**练习题目:**
请修改从含有“Unstar the Ruta”的那一行到含有“Collapse the Server”的那一行之间的材料，把“Location filter”替换为“Region filter”，其余内容一律不动。只输出这几行。

**数据记录:**
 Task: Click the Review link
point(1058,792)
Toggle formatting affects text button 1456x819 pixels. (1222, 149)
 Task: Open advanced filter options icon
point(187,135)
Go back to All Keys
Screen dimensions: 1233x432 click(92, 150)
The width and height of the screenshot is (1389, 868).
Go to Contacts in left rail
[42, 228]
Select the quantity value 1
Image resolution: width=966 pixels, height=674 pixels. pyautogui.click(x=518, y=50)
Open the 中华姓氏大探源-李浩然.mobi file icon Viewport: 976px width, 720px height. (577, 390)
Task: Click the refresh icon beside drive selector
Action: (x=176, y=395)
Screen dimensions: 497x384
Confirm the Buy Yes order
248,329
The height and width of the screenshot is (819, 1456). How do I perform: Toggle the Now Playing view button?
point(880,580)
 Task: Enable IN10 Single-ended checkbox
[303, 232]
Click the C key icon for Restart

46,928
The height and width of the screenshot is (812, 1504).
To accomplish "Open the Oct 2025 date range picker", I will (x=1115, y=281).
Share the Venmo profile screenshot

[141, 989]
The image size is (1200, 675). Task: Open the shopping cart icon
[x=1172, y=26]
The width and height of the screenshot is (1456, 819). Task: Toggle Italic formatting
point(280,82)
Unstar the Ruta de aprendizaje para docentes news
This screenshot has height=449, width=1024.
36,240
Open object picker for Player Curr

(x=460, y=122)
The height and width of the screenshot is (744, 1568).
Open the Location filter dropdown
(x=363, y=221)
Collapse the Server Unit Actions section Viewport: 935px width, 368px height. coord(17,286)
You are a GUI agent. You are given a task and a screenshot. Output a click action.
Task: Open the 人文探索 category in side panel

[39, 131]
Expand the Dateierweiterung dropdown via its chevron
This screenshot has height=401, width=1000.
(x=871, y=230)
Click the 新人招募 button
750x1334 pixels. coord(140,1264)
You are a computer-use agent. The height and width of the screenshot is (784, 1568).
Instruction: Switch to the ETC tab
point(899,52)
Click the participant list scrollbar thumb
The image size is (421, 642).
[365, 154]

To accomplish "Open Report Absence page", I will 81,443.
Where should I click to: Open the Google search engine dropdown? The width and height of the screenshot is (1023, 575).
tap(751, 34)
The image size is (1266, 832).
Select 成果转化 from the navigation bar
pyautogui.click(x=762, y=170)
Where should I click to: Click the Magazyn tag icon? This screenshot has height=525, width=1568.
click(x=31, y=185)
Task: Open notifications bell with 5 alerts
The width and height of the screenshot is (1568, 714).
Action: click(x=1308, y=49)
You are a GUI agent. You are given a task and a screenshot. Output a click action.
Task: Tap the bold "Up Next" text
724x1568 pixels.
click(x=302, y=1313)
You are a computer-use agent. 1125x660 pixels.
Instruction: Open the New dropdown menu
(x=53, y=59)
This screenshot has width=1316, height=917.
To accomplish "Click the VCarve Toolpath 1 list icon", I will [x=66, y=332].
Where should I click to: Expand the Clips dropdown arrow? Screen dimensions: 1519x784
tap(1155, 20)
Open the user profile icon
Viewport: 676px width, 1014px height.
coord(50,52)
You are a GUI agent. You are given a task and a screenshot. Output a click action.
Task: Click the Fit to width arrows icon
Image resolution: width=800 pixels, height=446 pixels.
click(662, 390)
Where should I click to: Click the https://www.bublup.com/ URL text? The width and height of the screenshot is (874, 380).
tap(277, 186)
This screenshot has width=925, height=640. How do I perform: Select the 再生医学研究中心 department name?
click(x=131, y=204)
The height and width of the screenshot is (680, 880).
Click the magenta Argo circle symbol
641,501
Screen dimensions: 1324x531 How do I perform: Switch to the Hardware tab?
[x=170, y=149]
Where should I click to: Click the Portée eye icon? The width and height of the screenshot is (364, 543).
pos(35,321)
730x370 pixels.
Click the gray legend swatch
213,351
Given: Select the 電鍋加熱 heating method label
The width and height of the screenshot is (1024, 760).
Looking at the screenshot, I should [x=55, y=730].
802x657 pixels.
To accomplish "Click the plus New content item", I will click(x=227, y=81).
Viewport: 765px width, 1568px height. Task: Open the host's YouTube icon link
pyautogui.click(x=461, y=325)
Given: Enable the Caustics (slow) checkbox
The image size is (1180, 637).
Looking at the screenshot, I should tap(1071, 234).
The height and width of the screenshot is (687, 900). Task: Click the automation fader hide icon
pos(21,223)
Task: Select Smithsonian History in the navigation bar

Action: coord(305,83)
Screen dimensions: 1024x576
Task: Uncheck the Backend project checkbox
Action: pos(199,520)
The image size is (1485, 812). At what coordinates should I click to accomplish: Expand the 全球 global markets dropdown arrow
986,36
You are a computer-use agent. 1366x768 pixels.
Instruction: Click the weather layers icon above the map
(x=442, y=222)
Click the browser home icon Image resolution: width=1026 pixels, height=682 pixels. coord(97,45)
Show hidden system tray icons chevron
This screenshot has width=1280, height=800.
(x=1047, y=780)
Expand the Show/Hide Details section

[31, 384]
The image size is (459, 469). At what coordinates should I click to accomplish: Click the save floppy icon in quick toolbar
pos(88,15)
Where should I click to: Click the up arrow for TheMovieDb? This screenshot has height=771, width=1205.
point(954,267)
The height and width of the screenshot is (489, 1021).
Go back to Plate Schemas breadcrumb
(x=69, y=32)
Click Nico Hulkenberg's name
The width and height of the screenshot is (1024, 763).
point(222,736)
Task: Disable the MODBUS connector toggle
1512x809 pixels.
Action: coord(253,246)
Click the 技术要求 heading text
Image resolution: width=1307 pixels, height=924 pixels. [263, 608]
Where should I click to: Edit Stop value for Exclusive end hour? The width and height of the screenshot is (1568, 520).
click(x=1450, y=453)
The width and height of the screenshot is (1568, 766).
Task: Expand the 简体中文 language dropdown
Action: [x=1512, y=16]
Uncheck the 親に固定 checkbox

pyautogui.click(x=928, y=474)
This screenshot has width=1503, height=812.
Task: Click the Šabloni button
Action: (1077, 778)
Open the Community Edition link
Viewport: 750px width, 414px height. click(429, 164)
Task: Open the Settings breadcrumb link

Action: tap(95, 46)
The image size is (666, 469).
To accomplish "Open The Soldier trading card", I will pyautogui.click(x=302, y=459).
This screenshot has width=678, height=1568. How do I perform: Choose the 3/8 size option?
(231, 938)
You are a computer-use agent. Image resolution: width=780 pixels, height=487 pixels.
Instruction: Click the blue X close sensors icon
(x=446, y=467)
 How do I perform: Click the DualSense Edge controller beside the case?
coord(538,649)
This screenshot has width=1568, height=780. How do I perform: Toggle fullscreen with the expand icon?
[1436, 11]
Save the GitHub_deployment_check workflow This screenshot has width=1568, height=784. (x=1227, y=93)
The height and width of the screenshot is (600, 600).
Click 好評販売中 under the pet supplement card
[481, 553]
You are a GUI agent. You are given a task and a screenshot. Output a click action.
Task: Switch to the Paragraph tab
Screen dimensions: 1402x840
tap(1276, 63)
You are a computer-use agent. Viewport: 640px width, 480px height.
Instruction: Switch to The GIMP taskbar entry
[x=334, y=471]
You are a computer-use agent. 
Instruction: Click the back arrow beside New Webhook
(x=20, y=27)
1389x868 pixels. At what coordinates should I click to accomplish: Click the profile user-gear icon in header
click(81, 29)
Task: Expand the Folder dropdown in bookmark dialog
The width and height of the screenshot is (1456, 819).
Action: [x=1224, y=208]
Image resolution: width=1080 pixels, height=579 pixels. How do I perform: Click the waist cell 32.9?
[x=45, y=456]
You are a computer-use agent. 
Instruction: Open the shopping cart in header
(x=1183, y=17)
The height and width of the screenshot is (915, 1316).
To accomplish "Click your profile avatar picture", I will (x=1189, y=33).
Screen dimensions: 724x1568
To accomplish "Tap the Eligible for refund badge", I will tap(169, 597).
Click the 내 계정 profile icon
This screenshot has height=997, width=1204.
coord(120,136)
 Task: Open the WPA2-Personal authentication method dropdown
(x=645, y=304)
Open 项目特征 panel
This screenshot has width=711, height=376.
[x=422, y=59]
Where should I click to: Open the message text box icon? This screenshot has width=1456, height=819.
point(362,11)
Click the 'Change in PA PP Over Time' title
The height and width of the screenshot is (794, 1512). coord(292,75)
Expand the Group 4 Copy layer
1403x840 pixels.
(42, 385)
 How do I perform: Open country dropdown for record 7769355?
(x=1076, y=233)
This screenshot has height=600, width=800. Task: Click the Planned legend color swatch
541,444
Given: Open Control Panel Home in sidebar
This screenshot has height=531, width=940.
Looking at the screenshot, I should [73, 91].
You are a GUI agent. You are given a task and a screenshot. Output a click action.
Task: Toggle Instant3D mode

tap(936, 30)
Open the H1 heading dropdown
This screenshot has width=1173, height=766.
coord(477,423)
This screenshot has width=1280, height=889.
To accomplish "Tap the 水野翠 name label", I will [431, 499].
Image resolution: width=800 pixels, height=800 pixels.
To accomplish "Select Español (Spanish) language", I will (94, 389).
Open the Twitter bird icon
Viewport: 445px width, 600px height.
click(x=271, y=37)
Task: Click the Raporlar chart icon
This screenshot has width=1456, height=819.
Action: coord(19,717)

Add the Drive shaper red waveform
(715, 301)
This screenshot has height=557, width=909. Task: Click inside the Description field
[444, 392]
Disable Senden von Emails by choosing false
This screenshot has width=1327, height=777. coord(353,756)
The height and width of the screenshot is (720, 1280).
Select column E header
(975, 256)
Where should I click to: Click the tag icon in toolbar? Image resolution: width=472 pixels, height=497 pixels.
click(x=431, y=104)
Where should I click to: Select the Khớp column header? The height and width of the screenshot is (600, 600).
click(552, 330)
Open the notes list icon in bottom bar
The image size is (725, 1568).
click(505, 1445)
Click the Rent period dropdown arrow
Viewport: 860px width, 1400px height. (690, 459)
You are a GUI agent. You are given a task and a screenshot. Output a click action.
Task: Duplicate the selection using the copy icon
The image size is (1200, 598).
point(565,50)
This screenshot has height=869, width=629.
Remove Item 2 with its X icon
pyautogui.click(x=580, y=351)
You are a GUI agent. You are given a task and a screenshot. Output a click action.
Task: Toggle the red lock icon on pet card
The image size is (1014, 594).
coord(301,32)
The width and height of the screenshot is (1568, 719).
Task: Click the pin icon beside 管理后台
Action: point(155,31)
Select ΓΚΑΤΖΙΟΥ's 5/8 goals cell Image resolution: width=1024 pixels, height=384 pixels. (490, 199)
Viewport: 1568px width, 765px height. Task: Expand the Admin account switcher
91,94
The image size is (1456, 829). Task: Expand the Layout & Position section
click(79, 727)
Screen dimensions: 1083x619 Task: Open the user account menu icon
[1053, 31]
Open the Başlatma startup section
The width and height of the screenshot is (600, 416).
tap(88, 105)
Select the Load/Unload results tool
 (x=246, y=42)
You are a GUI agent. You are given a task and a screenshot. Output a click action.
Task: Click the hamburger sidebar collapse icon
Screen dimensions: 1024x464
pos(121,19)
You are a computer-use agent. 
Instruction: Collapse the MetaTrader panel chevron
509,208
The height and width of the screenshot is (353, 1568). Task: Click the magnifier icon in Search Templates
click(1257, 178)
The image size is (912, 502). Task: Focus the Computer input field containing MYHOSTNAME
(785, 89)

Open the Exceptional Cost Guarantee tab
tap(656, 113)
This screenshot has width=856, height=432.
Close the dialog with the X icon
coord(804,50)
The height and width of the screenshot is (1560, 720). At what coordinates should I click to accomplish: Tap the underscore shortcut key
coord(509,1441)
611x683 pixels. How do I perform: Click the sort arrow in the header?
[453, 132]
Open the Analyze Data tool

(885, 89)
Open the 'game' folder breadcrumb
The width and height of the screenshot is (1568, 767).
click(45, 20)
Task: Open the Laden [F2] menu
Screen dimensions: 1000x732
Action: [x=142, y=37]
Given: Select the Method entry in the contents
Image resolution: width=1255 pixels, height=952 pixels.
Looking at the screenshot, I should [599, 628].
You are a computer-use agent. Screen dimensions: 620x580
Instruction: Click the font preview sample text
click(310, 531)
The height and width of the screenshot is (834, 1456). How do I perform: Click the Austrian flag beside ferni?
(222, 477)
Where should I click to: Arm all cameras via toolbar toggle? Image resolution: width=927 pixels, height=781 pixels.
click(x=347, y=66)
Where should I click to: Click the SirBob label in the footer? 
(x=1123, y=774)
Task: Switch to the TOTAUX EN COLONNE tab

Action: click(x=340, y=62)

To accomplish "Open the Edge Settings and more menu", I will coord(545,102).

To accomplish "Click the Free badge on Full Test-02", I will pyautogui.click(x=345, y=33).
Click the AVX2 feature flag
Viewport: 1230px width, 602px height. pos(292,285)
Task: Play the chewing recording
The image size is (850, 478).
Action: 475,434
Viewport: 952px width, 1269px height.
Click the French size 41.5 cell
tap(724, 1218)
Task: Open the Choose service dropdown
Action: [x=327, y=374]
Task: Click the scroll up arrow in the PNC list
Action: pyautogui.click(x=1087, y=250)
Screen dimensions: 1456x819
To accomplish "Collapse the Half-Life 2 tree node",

**练习结果:**
Unstar the Ruta de aprendizaje para docentes news
This screenshot has height=449, width=1024.
36,240
Open object picker for Player Curr

(x=460, y=122)
The height and width of the screenshot is (744, 1568).
Open the Region filter dropdown
(x=363, y=221)
Collapse the Server Unit Actions section Viewport: 935px width, 368px height. coord(17,286)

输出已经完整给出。